Uma abordagem que simplesmente conecta diferentes modelos especializados enfrenta problemas fundamentais:
- Falta de Coerência: Diferentes módulos podem ter representações internas incompatíveis
- Ausência de Integração Profunda: Conexões superficiais entre modalidades não capturam a natureza integrada da cognição
- Limitações de Flexibilidade: Sistemas modulares tendem a ser menos adaptativos que sistemas unificados
Eficiência vs. Intencionalidade
A eficiência do processamento específico da modalidade deve ser equilibrada com a intencionalidade na união de modalidades. Eficiência em modelos de inteligência estreita resolve casos de uso comerciais, mas AGI requer flexibilidade cognitiva que pode não ser compatível com especialização extrema.

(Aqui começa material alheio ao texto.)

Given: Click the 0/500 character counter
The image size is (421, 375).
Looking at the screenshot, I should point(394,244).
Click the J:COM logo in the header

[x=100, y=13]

O Verdadeiro Desafio Conceitual da AGI
Além da Matemática
A descoberta de aproximadores de função universais já resolveu a peça matemática mais desafiadora do quebra-cabeça da AGI. O que resta é fundamentalmente um problema conceitual: inventariar as funções necessárias e determinar como elas devem ser organizadas em um todo coerente.

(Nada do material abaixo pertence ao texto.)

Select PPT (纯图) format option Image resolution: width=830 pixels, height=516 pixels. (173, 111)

Este não é um problema matemático, mas sim um desafio de design e arquitetura. Precisamos entender:
- Quais funções cognitivas são realmente necessárias para inteligência geral
- Como essas funções devem interagir e se integrar
- Qual arquitetura permite emergência de comportamentos inteligentes complexos
O Caminho à Frente
O futuro da AGI provavelmente não está na união de modelos multimodais, mas na criação de sistemas fundamentalmente integrados que:
- Desenvolvem compreensão física do mundo através de interação embodied
- Permitem emergência natural de processamento específico de modalidade
- Integram percepção, cognição e ação em um sistema coerente
- Mantêm flexibilidade para formar novos conceitos e adaptar-se a situações inéditas
Conclusão: Repensando o Caminho para a AGI
A abordagem multimodal atual, apesar de impressionante em muitos aspectos, pode estar nos desviando do caminho para uma verdadeira AGI. A tentativa de unir modelos especializados em uma inteligência geral ignora aspectos fundamentais de como a inteligência realmente funciona.
A verdadeira AGI provavelmente emergirá de sistemas que:
- Compreendem o mundo físico através de experiência embodied
- Integram naturalmente diferentes tipos de processamento de informação
- Desenvolvem novos conceitos através de interação com o ambiente
- Mantêm coerência entre percepção, cognição e ação
O desafio não é matemático, mas conceitual. Precisamos repensar fundamentalmente como organizamos e integramos diferentes aspectos da inteligência. Apenas quando superarmos a tentação de simplesmente “colar” diferentes modelos especializados estaremos no caminho certo para uma AGI verdadeiramente geral e capaz.
A jornada para a AGI exige que abandonemos a ilusão de que mais modalidades e maior escala automaticamente resultarão em inteligência geral. Em vez disso, devemos focar na criação de sistemas fundamentalmente integrados que capturam a essência da inteligência embodied e situada no mundo físico.